WHAT IS NEEDED = For each line of the data below, copy it if it holds the word "Enable".

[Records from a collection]
___
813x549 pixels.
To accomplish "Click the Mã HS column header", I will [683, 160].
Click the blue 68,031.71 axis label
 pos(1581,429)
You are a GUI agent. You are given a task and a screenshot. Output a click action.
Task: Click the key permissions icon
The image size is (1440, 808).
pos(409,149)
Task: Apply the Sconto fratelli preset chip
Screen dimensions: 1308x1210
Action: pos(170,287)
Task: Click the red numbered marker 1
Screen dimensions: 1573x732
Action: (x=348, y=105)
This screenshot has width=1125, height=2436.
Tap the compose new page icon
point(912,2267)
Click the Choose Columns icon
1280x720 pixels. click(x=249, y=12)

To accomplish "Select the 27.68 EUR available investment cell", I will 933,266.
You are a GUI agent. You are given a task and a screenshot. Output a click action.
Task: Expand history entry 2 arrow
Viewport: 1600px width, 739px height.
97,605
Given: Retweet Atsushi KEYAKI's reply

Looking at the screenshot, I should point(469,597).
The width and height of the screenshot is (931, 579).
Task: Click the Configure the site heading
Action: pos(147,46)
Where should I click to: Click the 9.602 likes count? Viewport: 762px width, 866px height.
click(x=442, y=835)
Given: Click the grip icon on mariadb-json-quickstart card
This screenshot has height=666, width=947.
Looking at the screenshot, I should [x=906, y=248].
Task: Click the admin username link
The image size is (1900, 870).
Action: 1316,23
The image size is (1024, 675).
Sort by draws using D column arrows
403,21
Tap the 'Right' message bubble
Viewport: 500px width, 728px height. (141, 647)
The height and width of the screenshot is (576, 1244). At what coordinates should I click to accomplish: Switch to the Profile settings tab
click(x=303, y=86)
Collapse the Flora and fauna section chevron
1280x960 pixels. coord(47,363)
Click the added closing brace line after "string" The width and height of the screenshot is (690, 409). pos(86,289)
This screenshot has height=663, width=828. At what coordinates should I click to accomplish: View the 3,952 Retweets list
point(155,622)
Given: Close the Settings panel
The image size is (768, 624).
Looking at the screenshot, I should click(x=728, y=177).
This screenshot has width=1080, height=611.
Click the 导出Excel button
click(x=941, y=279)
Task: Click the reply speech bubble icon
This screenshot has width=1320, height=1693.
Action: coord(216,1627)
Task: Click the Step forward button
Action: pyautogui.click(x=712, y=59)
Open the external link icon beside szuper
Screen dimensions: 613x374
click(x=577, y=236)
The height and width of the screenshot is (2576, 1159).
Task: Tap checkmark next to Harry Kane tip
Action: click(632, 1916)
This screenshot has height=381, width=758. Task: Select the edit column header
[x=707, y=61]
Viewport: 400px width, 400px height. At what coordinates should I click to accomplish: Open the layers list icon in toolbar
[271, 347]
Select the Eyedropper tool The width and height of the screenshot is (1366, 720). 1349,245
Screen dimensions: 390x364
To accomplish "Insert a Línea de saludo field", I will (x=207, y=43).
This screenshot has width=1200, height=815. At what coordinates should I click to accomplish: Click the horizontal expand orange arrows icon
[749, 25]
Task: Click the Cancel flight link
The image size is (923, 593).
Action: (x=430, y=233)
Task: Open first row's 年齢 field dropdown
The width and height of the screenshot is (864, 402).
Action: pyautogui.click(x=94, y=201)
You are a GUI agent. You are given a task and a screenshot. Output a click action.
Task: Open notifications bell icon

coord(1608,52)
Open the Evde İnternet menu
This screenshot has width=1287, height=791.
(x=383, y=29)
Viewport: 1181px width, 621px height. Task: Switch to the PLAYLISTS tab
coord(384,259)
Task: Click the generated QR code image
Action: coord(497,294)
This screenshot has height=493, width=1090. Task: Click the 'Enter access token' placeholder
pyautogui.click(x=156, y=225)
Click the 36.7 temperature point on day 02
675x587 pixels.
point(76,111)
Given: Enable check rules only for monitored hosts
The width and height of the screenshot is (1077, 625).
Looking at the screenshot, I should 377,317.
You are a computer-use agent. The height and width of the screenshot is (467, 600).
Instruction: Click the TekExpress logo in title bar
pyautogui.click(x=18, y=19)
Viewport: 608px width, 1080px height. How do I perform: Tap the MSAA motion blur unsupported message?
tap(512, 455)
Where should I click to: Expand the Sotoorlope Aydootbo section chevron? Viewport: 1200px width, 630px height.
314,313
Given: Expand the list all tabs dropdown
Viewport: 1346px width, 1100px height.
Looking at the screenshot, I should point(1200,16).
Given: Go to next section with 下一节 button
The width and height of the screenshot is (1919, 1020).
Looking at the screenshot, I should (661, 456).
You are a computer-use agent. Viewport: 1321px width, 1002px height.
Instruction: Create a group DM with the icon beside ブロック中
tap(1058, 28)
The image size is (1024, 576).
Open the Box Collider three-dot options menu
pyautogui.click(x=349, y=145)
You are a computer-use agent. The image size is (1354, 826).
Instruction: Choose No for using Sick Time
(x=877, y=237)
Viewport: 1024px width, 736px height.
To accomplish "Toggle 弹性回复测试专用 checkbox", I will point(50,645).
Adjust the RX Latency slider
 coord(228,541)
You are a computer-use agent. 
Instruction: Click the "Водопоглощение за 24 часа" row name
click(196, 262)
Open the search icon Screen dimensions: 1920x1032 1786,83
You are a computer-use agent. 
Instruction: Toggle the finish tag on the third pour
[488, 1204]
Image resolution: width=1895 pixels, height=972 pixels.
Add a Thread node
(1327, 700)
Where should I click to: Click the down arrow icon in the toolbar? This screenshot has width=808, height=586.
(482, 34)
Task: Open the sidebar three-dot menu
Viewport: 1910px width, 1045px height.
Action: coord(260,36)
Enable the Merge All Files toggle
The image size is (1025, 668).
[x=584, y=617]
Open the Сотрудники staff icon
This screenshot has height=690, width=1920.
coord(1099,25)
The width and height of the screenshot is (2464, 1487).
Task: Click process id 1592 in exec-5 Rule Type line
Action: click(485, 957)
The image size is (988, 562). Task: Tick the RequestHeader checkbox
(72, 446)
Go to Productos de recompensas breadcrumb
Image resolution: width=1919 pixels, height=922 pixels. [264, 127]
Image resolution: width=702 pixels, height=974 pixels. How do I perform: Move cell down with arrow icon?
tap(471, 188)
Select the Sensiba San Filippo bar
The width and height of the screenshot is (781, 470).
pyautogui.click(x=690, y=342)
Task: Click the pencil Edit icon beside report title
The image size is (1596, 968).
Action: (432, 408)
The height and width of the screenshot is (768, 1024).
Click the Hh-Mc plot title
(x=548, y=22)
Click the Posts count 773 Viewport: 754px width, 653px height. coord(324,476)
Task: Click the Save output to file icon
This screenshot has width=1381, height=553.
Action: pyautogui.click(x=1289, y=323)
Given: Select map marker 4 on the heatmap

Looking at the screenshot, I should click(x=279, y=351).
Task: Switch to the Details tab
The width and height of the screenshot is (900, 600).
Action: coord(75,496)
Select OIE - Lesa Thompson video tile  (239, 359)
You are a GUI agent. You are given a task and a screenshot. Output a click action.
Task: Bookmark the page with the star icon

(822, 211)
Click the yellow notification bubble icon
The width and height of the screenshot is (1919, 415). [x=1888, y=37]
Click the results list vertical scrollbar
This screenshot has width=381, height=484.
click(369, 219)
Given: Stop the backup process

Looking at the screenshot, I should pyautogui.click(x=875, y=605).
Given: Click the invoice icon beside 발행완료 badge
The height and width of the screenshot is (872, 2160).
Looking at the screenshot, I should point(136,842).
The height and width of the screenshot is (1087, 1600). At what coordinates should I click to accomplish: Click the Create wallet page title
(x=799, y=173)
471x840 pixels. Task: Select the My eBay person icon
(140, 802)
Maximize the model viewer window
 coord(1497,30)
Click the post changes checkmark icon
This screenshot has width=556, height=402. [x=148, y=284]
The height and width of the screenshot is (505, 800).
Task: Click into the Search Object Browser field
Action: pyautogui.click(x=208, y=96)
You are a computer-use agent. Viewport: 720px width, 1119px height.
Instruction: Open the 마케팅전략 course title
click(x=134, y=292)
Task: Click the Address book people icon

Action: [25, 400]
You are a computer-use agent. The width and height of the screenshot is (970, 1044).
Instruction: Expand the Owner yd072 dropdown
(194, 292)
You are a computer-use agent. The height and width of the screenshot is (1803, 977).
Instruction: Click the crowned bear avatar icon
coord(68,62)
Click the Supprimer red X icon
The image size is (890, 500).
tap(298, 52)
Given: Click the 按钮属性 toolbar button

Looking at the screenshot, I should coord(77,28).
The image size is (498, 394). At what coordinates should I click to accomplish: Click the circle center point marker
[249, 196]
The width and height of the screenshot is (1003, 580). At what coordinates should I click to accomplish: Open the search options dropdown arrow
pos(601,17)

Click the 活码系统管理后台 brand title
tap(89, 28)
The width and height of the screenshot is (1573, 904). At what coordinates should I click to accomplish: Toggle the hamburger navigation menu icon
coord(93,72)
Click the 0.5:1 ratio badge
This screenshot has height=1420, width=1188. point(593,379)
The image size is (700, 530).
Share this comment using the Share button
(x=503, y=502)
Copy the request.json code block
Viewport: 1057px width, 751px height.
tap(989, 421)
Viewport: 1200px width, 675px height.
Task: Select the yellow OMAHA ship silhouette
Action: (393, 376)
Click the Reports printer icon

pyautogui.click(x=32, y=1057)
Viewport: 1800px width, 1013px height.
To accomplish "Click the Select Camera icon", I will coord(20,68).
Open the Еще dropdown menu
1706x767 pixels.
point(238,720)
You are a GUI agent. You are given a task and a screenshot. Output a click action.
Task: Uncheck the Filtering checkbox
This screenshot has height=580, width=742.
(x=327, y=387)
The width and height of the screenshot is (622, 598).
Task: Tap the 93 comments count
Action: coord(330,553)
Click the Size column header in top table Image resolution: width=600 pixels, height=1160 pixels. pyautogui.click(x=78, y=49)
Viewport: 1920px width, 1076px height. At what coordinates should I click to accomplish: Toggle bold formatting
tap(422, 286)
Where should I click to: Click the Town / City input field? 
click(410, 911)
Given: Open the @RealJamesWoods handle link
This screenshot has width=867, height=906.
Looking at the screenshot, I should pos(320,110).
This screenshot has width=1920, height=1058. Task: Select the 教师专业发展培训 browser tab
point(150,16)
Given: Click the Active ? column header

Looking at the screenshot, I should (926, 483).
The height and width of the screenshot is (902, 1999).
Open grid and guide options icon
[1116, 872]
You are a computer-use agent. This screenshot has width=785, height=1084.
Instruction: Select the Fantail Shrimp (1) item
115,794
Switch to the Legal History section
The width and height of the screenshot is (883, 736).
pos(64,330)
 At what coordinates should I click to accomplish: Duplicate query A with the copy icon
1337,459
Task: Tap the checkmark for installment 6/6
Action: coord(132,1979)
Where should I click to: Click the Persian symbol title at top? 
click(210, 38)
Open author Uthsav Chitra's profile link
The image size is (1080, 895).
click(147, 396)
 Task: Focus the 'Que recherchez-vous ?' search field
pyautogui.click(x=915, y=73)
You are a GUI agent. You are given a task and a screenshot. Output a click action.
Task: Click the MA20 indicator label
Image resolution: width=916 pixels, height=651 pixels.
___
RESPONSE TO THE TASK =
Given: Enable check rules only for monitored hosts
Enable the Merge All Files toggle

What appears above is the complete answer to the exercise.